What is needed
Output each record exactly, with nothing omitted.
BEGIN Given data
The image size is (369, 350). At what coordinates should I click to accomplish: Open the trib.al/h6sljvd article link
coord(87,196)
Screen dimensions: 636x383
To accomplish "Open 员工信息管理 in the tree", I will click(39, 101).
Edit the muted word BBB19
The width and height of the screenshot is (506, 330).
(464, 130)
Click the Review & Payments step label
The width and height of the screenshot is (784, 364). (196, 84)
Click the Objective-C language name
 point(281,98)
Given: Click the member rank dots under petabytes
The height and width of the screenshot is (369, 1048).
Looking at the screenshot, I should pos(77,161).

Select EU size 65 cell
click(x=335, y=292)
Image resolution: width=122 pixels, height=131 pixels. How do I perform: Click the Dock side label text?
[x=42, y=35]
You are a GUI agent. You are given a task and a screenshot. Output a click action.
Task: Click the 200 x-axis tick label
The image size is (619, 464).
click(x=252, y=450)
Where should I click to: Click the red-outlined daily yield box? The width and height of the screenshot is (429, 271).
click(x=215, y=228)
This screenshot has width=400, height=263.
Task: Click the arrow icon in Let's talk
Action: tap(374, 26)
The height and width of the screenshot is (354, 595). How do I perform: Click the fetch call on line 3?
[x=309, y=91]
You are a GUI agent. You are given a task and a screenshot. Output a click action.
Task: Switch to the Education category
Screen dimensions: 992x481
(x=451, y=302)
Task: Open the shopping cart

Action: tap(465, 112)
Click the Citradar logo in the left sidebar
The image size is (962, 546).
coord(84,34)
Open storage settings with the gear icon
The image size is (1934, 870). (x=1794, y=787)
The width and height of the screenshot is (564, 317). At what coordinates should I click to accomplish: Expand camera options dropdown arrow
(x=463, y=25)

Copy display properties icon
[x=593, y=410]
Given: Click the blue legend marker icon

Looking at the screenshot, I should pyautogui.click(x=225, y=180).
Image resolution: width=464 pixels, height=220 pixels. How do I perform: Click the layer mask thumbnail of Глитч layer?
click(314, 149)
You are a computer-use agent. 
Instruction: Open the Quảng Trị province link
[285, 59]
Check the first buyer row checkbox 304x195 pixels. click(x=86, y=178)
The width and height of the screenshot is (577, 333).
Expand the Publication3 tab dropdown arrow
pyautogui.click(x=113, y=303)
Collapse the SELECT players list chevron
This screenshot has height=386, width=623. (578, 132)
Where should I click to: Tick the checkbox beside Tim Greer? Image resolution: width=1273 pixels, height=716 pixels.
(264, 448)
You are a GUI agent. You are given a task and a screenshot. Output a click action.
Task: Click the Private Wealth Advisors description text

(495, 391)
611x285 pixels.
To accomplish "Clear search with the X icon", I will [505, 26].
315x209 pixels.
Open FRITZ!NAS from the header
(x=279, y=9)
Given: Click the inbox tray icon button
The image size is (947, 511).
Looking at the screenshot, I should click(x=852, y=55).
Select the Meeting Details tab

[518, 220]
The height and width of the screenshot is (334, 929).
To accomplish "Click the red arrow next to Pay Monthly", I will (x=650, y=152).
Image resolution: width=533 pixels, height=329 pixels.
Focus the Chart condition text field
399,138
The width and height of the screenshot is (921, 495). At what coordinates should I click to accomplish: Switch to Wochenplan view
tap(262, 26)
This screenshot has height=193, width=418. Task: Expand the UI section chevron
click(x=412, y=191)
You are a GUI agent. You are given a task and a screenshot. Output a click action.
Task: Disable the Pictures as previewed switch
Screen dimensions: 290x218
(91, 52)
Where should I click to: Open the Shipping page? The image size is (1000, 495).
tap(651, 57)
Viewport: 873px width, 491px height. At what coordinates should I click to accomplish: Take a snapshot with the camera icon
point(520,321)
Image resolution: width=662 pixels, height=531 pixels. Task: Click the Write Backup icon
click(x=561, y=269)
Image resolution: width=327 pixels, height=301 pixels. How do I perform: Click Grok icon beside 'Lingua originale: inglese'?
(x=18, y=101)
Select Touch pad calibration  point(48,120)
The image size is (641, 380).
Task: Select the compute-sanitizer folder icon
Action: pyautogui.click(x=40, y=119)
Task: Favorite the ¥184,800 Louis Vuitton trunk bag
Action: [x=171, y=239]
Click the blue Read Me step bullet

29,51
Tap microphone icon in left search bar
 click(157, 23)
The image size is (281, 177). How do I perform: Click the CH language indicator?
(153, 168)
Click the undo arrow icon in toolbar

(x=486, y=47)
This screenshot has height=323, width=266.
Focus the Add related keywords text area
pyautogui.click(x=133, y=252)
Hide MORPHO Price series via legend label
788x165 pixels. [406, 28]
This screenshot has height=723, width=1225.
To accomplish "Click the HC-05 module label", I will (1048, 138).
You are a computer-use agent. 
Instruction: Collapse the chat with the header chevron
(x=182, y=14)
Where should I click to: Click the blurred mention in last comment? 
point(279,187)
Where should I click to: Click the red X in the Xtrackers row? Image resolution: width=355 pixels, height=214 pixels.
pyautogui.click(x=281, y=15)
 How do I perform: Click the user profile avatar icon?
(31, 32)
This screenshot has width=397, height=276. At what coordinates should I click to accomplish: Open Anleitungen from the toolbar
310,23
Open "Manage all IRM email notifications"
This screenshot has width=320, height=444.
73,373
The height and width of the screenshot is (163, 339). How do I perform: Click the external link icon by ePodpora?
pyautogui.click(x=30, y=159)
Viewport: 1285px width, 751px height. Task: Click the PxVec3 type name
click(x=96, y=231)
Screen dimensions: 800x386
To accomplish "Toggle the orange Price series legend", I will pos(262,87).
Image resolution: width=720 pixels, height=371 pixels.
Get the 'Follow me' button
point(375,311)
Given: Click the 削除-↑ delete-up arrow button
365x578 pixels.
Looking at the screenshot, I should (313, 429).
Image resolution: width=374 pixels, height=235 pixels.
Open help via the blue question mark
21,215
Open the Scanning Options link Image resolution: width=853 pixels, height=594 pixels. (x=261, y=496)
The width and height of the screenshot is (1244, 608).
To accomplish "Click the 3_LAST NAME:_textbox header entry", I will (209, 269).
END Given data
Solution to the problem
The image size is (369, 350). At what coordinates should I click to accomplish: Open the trib.al/h6sljvd article link
coord(87,196)
Screen dimensions: 636x383
To accomplish "Open 员工信息管理 in the tree", I will click(39, 101).
Edit the muted word BBB19
The width and height of the screenshot is (506, 330).
(464, 130)
Click the Review & Payments step label
The width and height of the screenshot is (784, 364). (196, 84)
Click the Objective-C language name
 point(281,98)
Given: Click the member rank dots under petabytes
The height and width of the screenshot is (369, 1048).
Looking at the screenshot, I should pos(77,161).

Select EU size 65 cell
click(x=335, y=292)
Image resolution: width=122 pixels, height=131 pixels. How do I perform: Click the Dock side label text?
[x=42, y=35]
You are a GUI agent. You are given a task and a screenshot. Output a click action.
Task: Click the 200 x-axis tick label
The image size is (619, 464).
click(x=252, y=450)
Where should I click to: Click the red-outlined daily yield box? The width and height of the screenshot is (429, 271).
click(x=215, y=228)
This screenshot has width=400, height=263.
Task: Click the arrow icon in Let's talk
Action: tap(374, 26)
The height and width of the screenshot is (354, 595). How do I perform: Click the fetch call on line 3?
[x=309, y=91]
You are a GUI agent. You are given a task and a screenshot. Output a click action.
Task: Switch to the Education category
Screen dimensions: 992x481
(x=451, y=302)
Task: Open the shopping cart

Action: tap(465, 112)
Click the Citradar logo in the left sidebar
The image size is (962, 546).
coord(84,34)
Open storage settings with the gear icon
The image size is (1934, 870). (x=1794, y=787)
The width and height of the screenshot is (564, 317). At what coordinates should I click to accomplish: Expand camera options dropdown arrow
(x=463, y=25)

Copy display properties icon
[x=593, y=410]
Given: Click the blue legend marker icon

Looking at the screenshot, I should pyautogui.click(x=225, y=180).
Image resolution: width=464 pixels, height=220 pixels. How do I perform: Click the layer mask thumbnail of Глитч layer?
click(314, 149)
You are a computer-use agent. 
Instruction: Open the Quảng Trị province link
[285, 59]
Check the first buyer row checkbox 304x195 pixels. click(x=86, y=178)
The width and height of the screenshot is (577, 333).
Expand the Publication3 tab dropdown arrow
pyautogui.click(x=113, y=303)
Collapse the SELECT players list chevron
This screenshot has height=386, width=623. (578, 132)
Where should I click to: Tick the checkbox beside Tim Greer? Image resolution: width=1273 pixels, height=716 pixels.
(264, 448)
You are a GUI agent. You are given a task and a screenshot. Output a click action.
Task: Click the Private Wealth Advisors description text

(495, 391)
611x285 pixels.
To accomplish "Clear search with the X icon", I will [505, 26].
315x209 pixels.
Open FRITZ!NAS from the header
(x=279, y=9)
Given: Click the inbox tray icon button
The image size is (947, 511).
Looking at the screenshot, I should click(x=852, y=55).
Select the Meeting Details tab

[518, 220]
The height and width of the screenshot is (334, 929).
To accomplish "Click the red arrow next to Pay Monthly", I will (x=650, y=152).
Image resolution: width=533 pixels, height=329 pixels.
Focus the Chart condition text field
399,138
The width and height of the screenshot is (921, 495). At what coordinates should I click to accomplish: Switch to Wochenplan view
tap(262, 26)
This screenshot has height=193, width=418. Task: Expand the UI section chevron
click(x=412, y=191)
You are a GUI agent. You are given a task and a screenshot. Output a click action.
Task: Disable the Pictures as previewed switch
Screen dimensions: 290x218
(91, 52)
Where should I click to: Open the Shipping page? The image size is (1000, 495).
tap(651, 57)
Viewport: 873px width, 491px height. At what coordinates should I click to accomplish: Take a snapshot with the camera icon
point(520,321)
Image resolution: width=662 pixels, height=531 pixels. Task: Click the Write Backup icon
click(x=561, y=269)
Image resolution: width=327 pixels, height=301 pixels. How do I perform: Click Grok icon beside 'Lingua originale: inglese'?
(x=18, y=101)
Select Touch pad calibration  point(48,120)
The image size is (641, 380).
Task: Select the compute-sanitizer folder icon
Action: pyautogui.click(x=40, y=119)
Task: Favorite the ¥184,800 Louis Vuitton trunk bag
Action: [x=171, y=239]
Click the blue Read Me step bullet

29,51
Tap microphone icon in left search bar
 click(157, 23)
The image size is (281, 177). How do I perform: Click the CH language indicator?
(153, 168)
Click the undo arrow icon in toolbar

(x=486, y=47)
This screenshot has height=323, width=266.
Focus the Add related keywords text area
pyautogui.click(x=133, y=252)
Hide MORPHO Price series via legend label
788x165 pixels. [406, 28]
This screenshot has height=723, width=1225.
To accomplish "Click the HC-05 module label", I will (1048, 138).
You are a computer-use agent. 
Instruction: Collapse the chat with the header chevron
(x=182, y=14)
Where should I click to: Click the blurred mention in last comment? 
point(279,187)
Where should I click to: Click the red X in the Xtrackers row? Image resolution: width=355 pixels, height=214 pixels.
pyautogui.click(x=281, y=15)
 How do I perform: Click the user profile avatar icon?
(31, 32)
This screenshot has width=397, height=276. At what coordinates should I click to accomplish: Open Anleitungen from the toolbar
310,23
Open "Manage all IRM email notifications"
This screenshot has width=320, height=444.
73,373
The height and width of the screenshot is (163, 339). How do I perform: Click the external link icon by ePodpora?
pyautogui.click(x=30, y=159)
Viewport: 1285px width, 751px height. Task: Click the PxVec3 type name
click(x=96, y=231)
Screen dimensions: 800x386
To accomplish "Toggle the orange Price series legend", I will pos(262,87).
Image resolution: width=720 pixels, height=371 pixels.
Get the 'Follow me' button
point(375,311)
Given: Click the 削除-↑ delete-up arrow button
365x578 pixels.
Looking at the screenshot, I should (313, 429).
Image resolution: width=374 pixels, height=235 pixels.
Open help via the blue question mark
21,215
Open the Scanning Options link Image resolution: width=853 pixels, height=594 pixels. (x=261, y=496)
The width and height of the screenshot is (1244, 608).
To accomplish "Click the 3_LAST NAME:_textbox header entry", I will (209, 269).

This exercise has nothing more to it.